The format should be: ftp://username:password@servername/file-path. An example of the swarm-configuration file is as follows:  
ftp://socket:programming@192.168.0.2/cook.pdf
ftp://176b:176b@192.168.0.5/cook.pdf
ftp://socket:programming@192.168.0.2/cook.pdf
ftp://176b:176b@192.168.0.5/pub/cook.pdf

Discussion

This application must be extremely resilient to wrong/unexpected input data, repeated values, etc. Part of your assignment is to understand how the mftp application could be abused by a user and to provide meaningful error messages if something goes wrong. You have to program defensively and with user-friendliness in mind. Segmentation fault is not an option!

You CANNOT use any existing library to retrieve the files from the server. You have to write your own code that will open connections, play the protocol, parse the data received from the server, etc.

The application should return meaningful error messages if an error occurs. In addition, the exit value should give some information about what happened. By returning different exit values in association with different errors the application becomes easily scriptable (that is, an external script can invoke the application and manage error conditions).

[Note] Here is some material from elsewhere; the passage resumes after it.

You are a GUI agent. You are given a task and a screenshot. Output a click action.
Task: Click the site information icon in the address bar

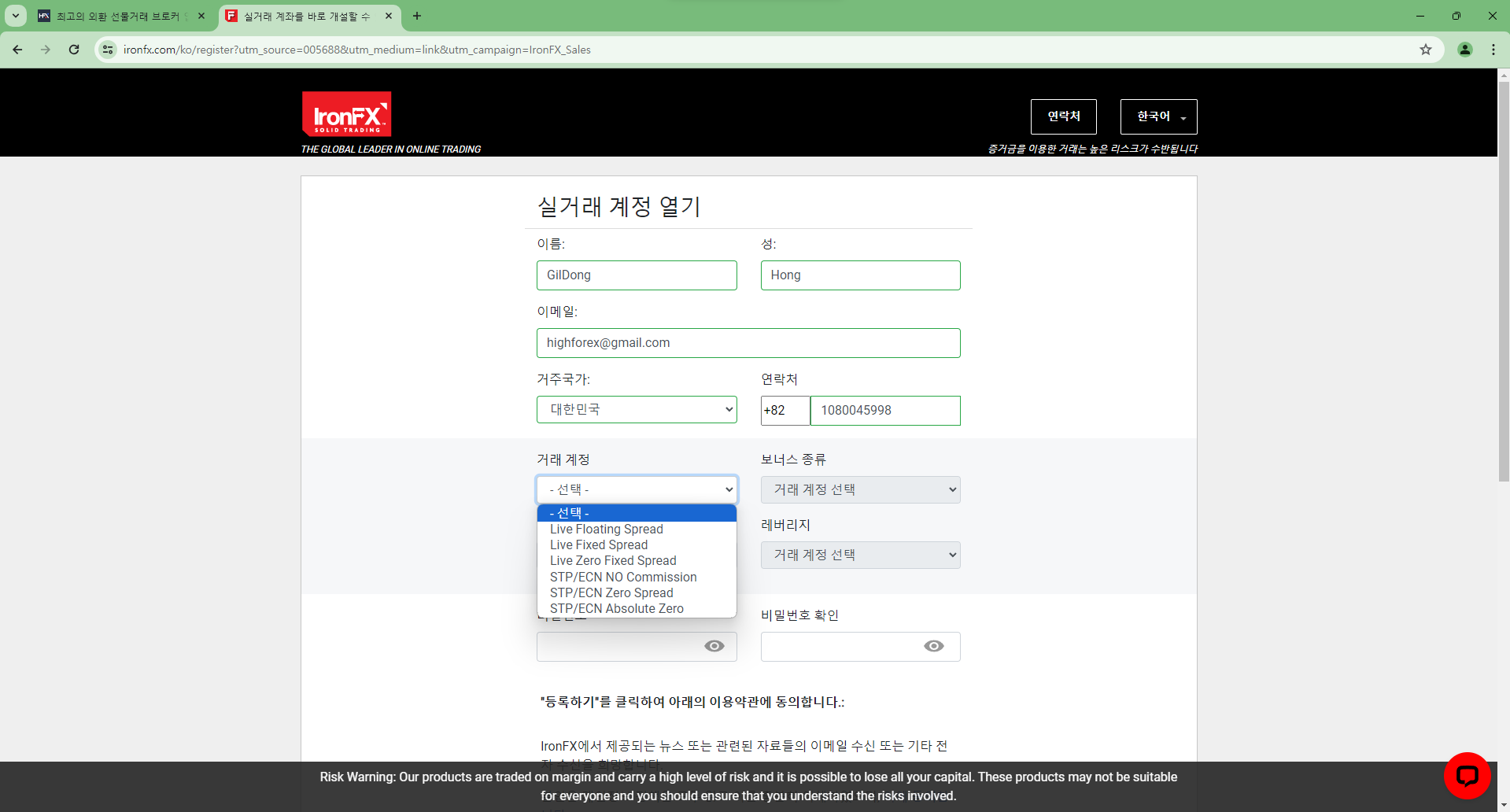pos(107,49)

Obviously it is impossible to foresee all possible error conditions, therefore the following list is obviously incomplete.

Exit code Explanation
0 Operation successfully completed
1 Can't connect to server
2 Authentication failed
3 File not found
4 Syntax error in client request
5 Command not implemented by server
6 Operation not allowed by server
7 Generic error

Miscellaneous notes
  • Note that when invoked without any parameters the application should behave as if it were invoked with the --help option.
  • All error message must be printed to standard error.
  • If a parameter is specified multiple times, then the last value assigned to the parameter is the value accepted.

Submission

The submission process for this assignment uses the turnin package. Do a man turnin to find more info about this program. The name of the assignment is mftp.

Your submission must contain one source file called mftp.c that contains all code for your application. In addition, you have to write a brief README file that describes your application (and possible issues and problems). You also have to include a file called AUTHORS that contains your name and your email address. Finally, you need to include a Makefile file that describes how to build your application.

To submit:

  1. Create a directory whose name is your CS account. For example, user John Doe --whose account is jdoe-- would do:
    % mkdir jdoe
  2. Put in the directory all  files for homework 2.
  3. Execute the turnin program. For example, user jdoe would execute:
    % turnin mftp@cs176b jdoe

You can execute turnin up to 10 times per project. Earlier versions will be discarded. The timestamp of turnin has to be before the due date.